#### The input

_ _ _ _

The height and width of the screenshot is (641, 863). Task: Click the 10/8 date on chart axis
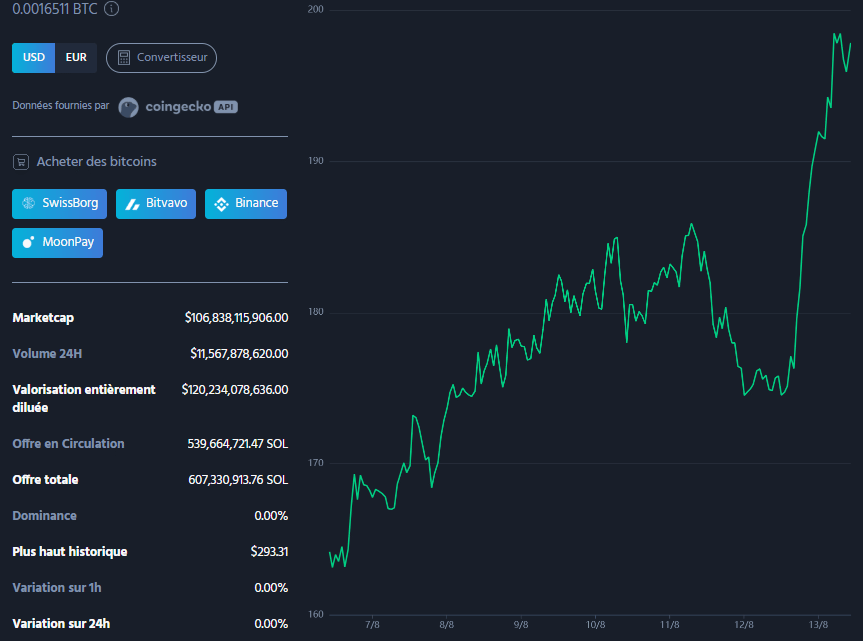(x=595, y=625)
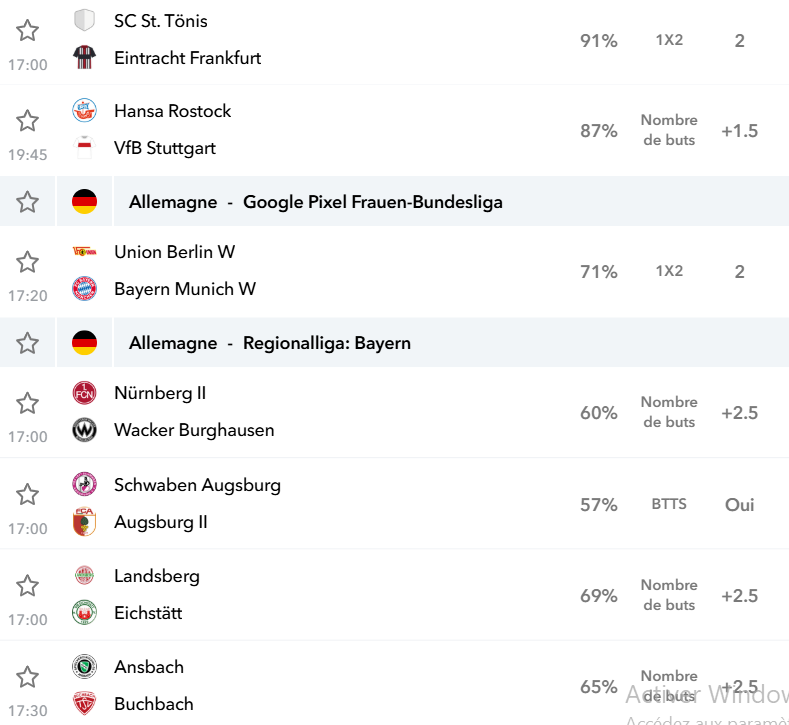Click the Union Berlin W logo

(x=84, y=252)
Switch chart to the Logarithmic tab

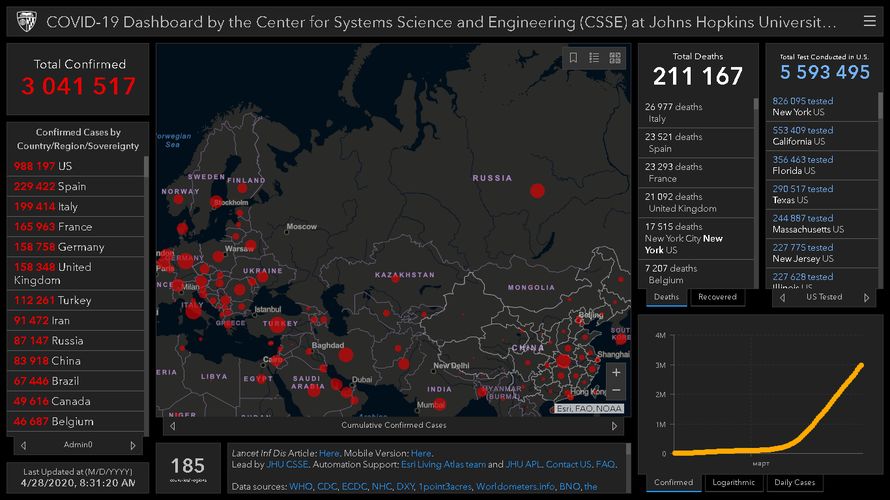click(x=733, y=482)
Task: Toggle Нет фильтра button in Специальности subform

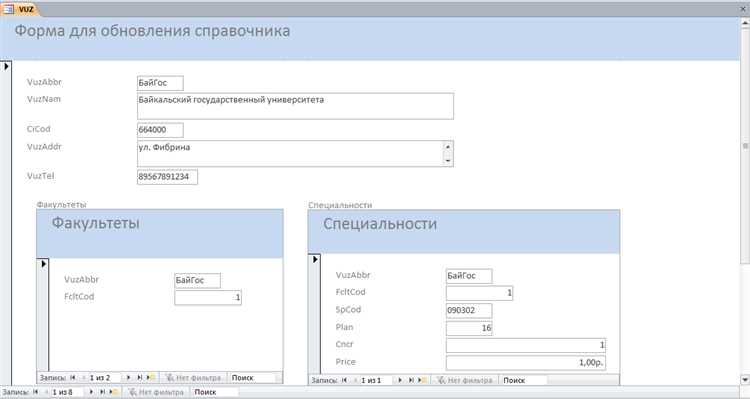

_ _ _ _

#### Your instructions
Could the entries above be copied out exactly, with no pictures included?

#### Solution to this problem
The height and width of the screenshot is (641, 863). Task: Click the 10/8 date on chart axis
(x=595, y=625)
Click the Union Berlin W logo

(x=84, y=252)
Switch chart to the Logarithmic tab

click(x=733, y=482)
Task: Toggle Нет фильтра button in Специальности subform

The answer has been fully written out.